Any attempt to get him back in the cot, however, met with stern resistance, so in the end Joanna bowed to the inevitable, heated up his milk, and carried him out to the twilit verandah, settling his squirming red-faced person gently but firmly in the crook of her arm.

‘This had better not become a habit,’ she said, dropping a kiss on his silky head.

By the time he’d drunk nearly all the milk his eyelids were drooping, but he was still attempting to cry intermittently as he fought against sleep.

‘Drastic measures called for, I think,’ Joanna whispered to herself, and, cuddling him close, she began to sing, clearly and very sweetly, a song from her own early childhood, ‘"There were ten green bottles, hanging on the wall …"’

As the number of bottles gradually decreased, she allowed her voice to sink lower and lower, until it was barely a murmur, and Matt, thumb in mouth, was finally fast asleep.

Joanna sat for a while, looking down, smiling, at the sleeping baby. A faint breeze had risen, bringing a delicious waft of the garden’s evening scents. And also, she realised, something more alien. A faint but unmistakable aroma of cigar smoke.

But Chris, she thought, puzzled, was a non-smoker. Besides, it would be another half-hour or more before he and Julie returned.

Suddenly nervous, she wanted to call
Who’s there?
but hesitated for fear of waking Matt. In the next instant she thought she could hear the sound of footsteps quietly receding, yet wasn’t entirely sure.
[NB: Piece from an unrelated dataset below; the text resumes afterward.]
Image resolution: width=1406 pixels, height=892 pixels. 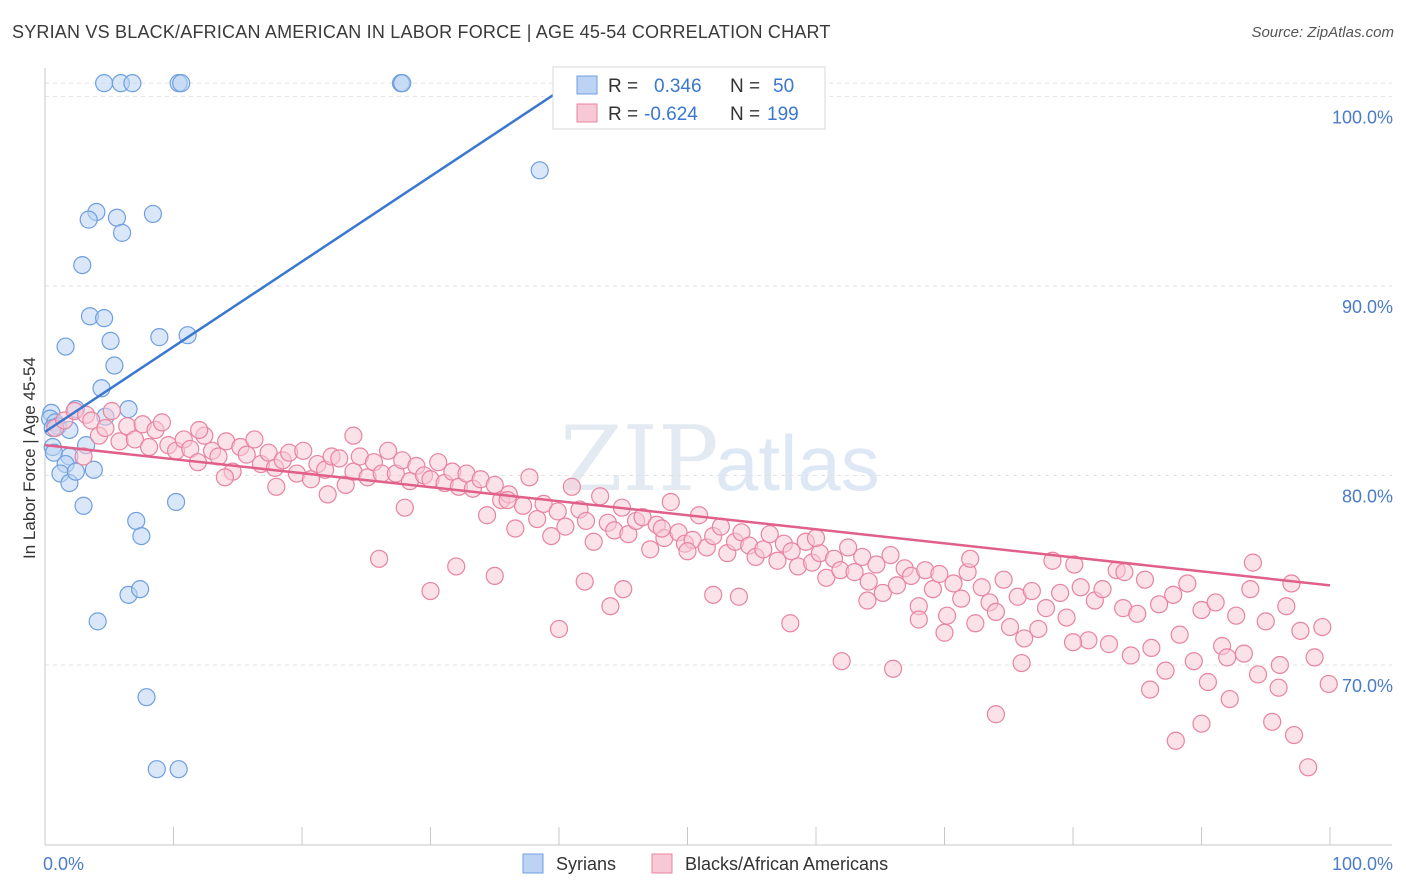 I want to click on legend-swatch-blacks, so click(x=587, y=113).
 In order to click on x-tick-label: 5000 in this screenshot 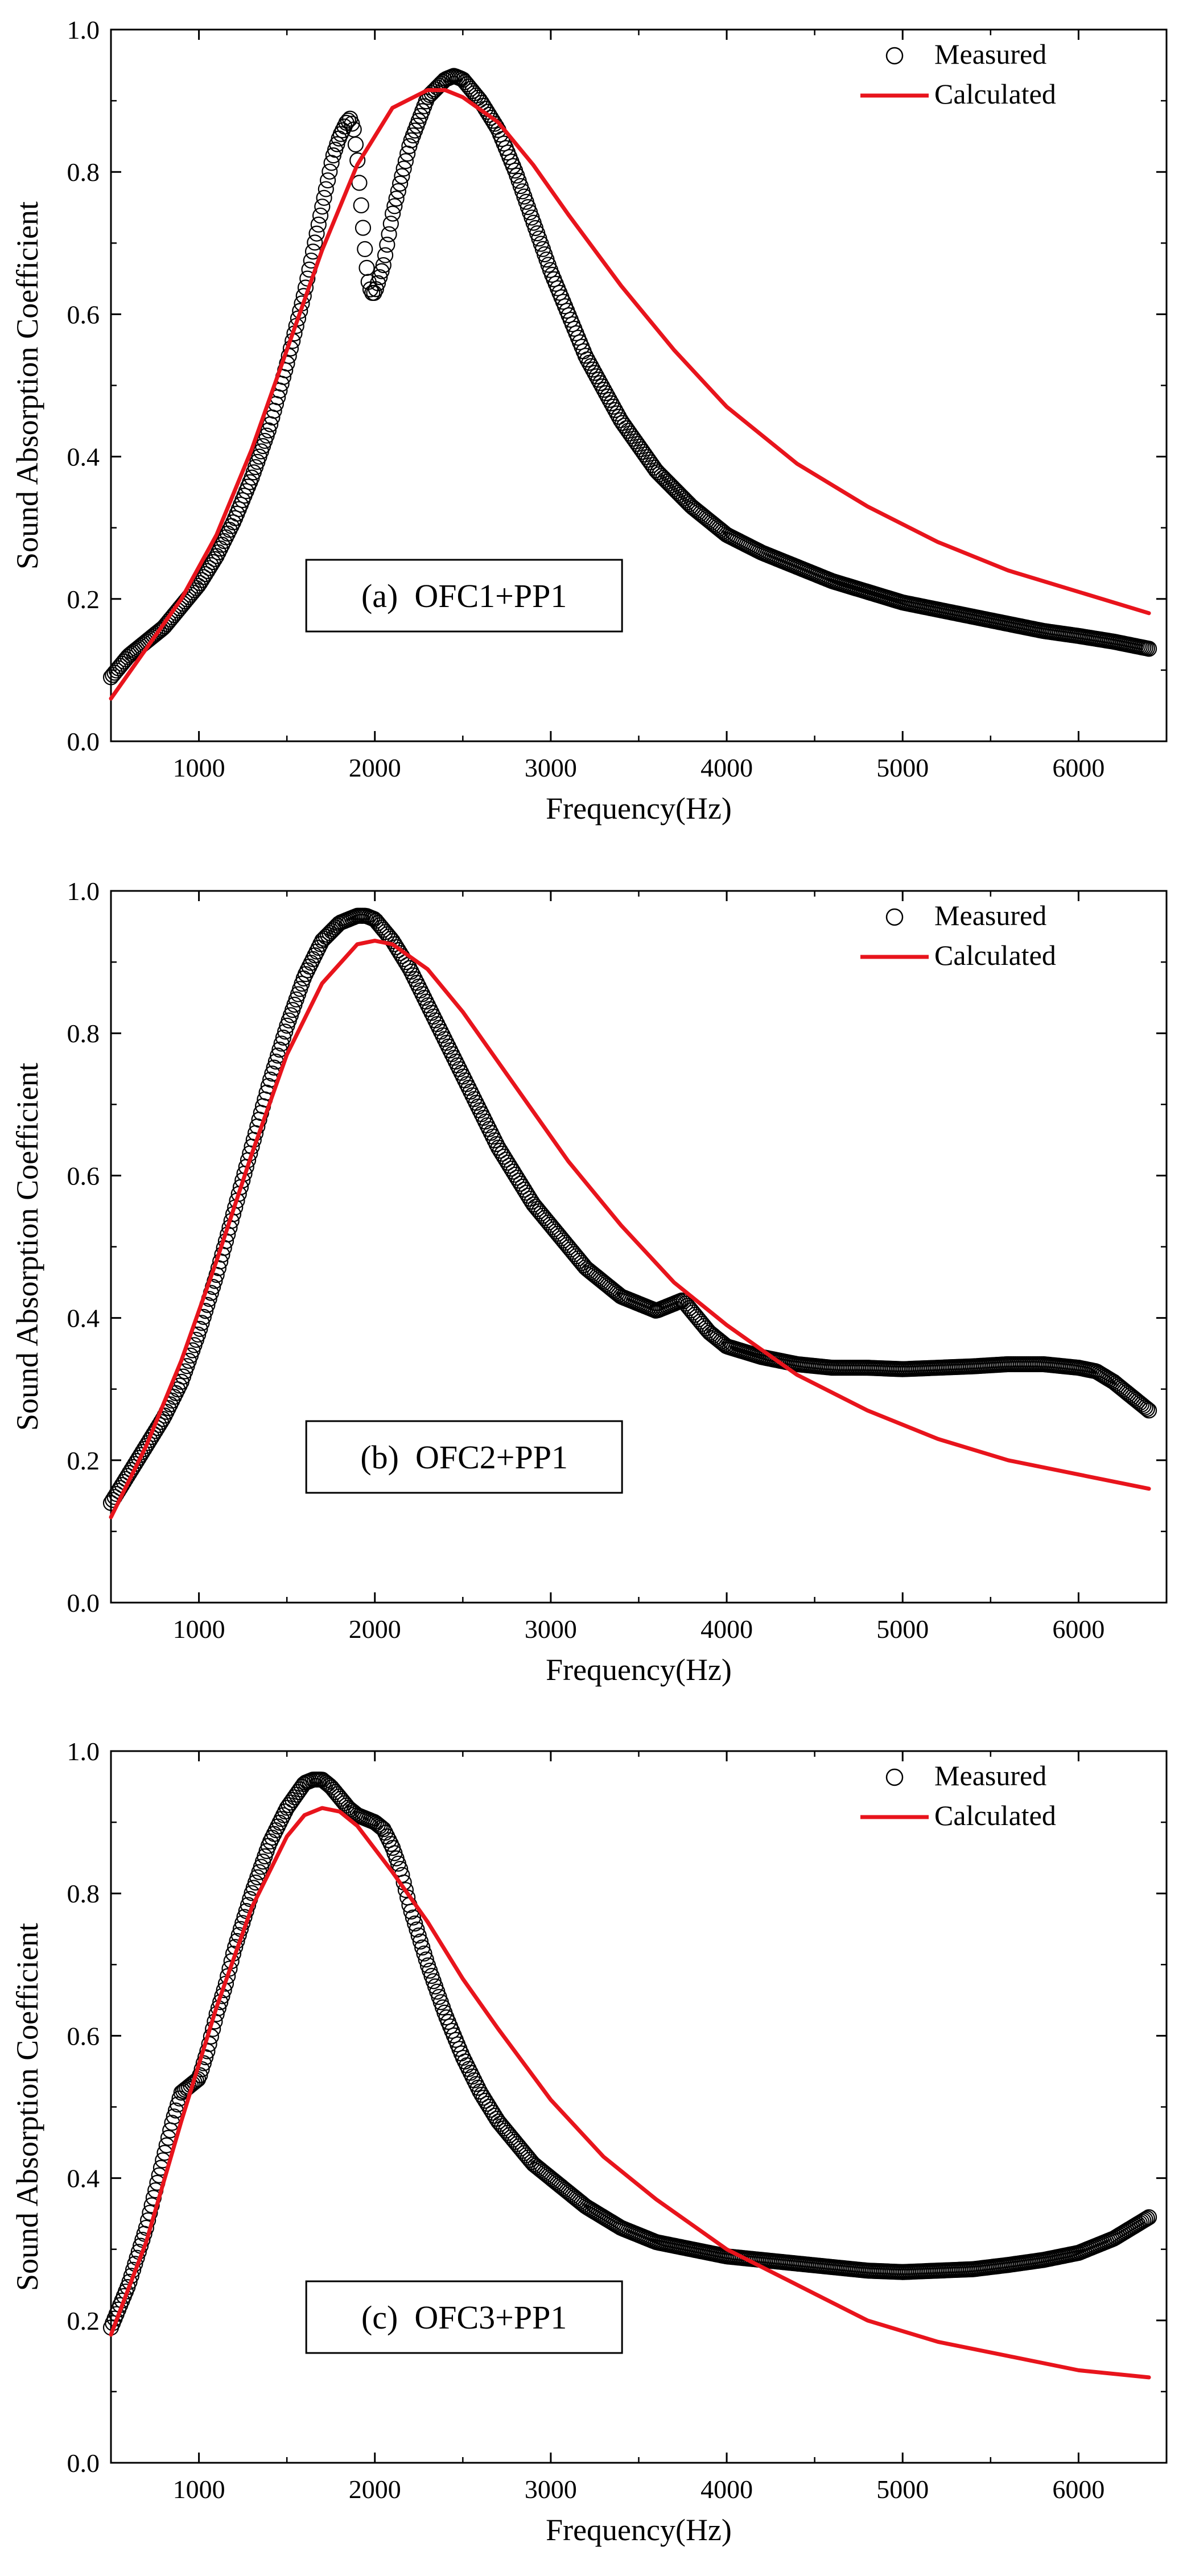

She got carefully to her feet, listening hard, but there was nothing—only the distant sound of the sea.

I’m imagining things, she thought. Because I’m feeling jumpy about tonight. That’s all it is.

Which was probably why the breeze seemed suddenly colder, too, she thought, shivering as she carried Matt inside and closed the door.
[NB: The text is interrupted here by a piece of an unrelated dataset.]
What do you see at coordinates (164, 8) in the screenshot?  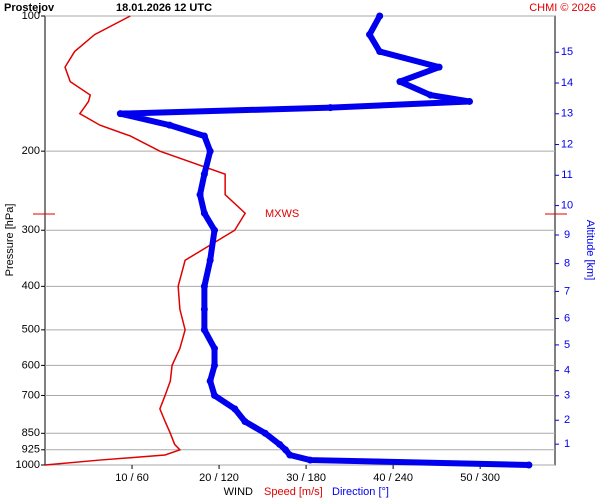 I see `chart-subtitle: 18.01.2026 12 UTC` at bounding box center [164, 8].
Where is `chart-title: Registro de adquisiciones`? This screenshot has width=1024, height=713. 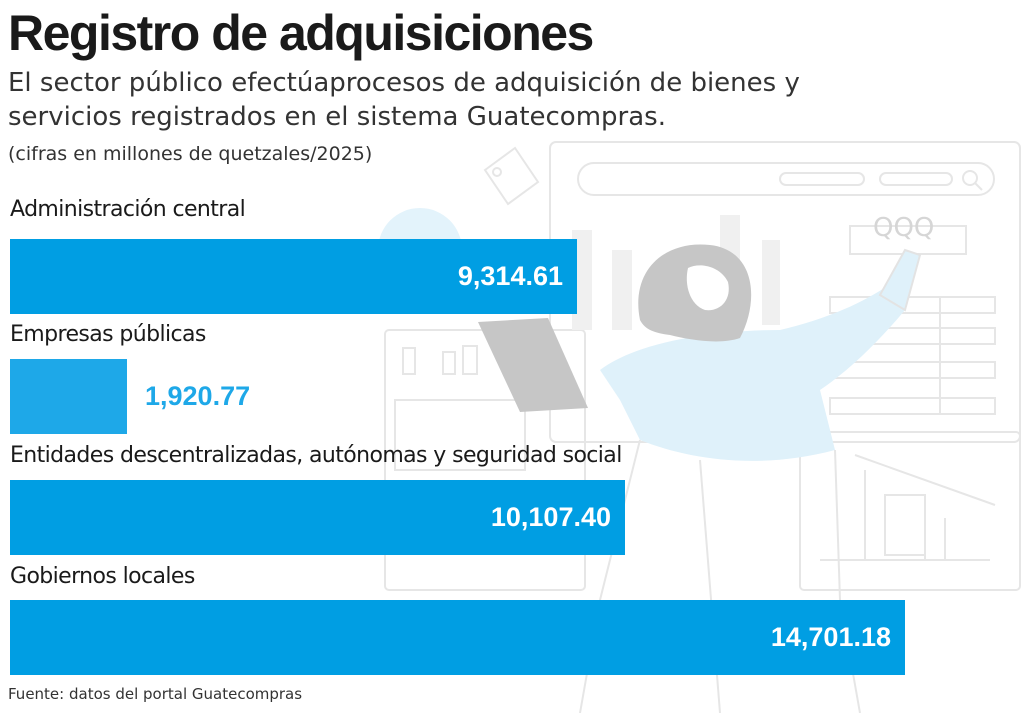 chart-title: Registro de adquisiciones is located at coordinates (301, 33).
The crochet dress did not improve on acquaintance, Joanna thought, sighing, as she made a last check of her appearance. Worn with knee-length white boots that laced up the front, the outfit presented itself as the kind of sexy tease which needed a certain amount of sophistication to carry off, and she knew she was nowhere near that level.

However, she’d done her best. She’d used the heavier foundation she reserved for these occasions, transforming her face into a blank canvas, then smoothed shimmering silver on to her eyelids, accentuating it with softly smudged black liner, before adding two coats of mascara to her long lashes. The bronze blusher on her cheekbones had a touch of glitter, too, and she had applied a deeper shade of the same colour to her mouth.